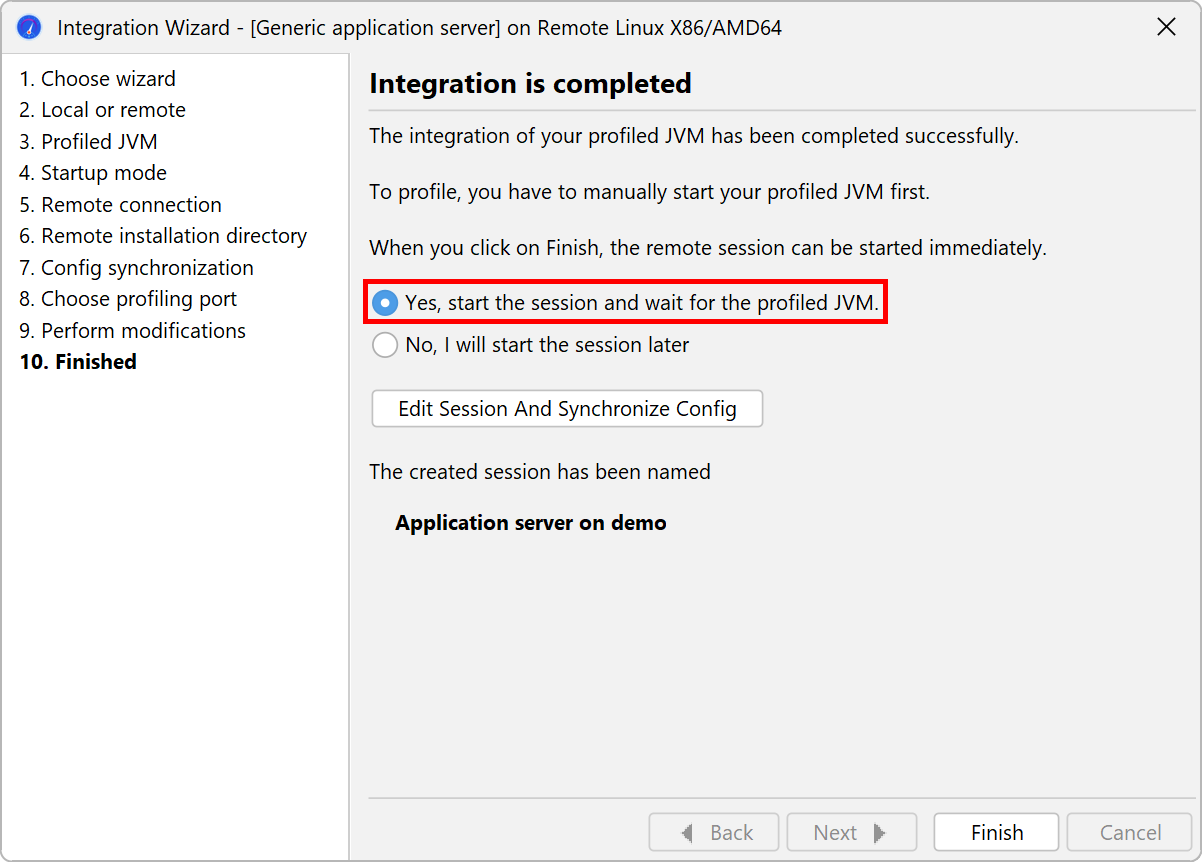Open step 6 Remote installation directory
Viewport: 1202px width, 862px height.
(x=163, y=236)
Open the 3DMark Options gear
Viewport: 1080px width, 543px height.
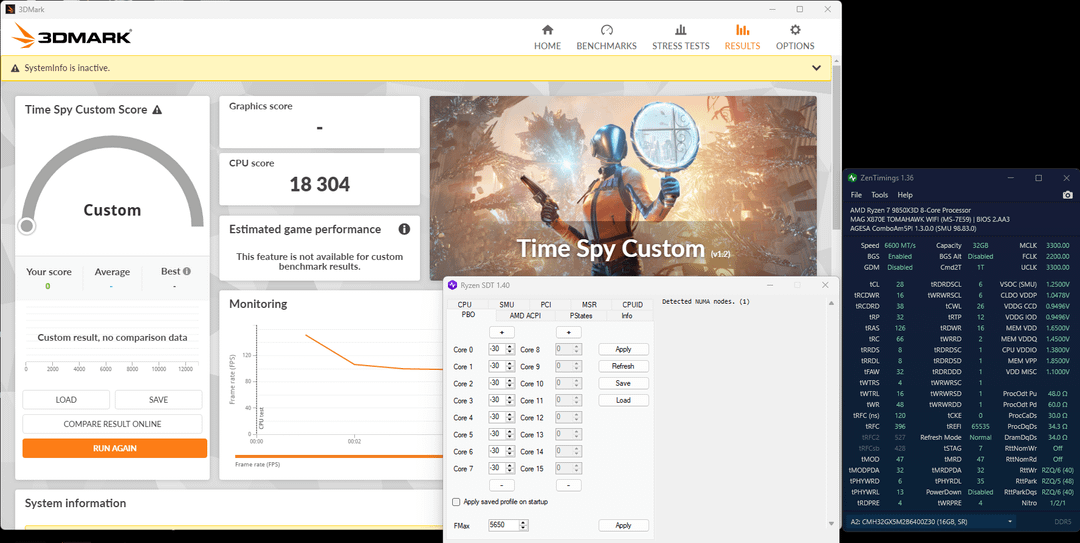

-=-=-

» **Assigned task**
In your reply, please print exactly the lines from the one with "Open the 3DMark Options gear" through the final line of the listing above, both included, and no pictures.

» **Your response**
Open the 3DMark Options gear
Viewport: 1080px width, 543px height.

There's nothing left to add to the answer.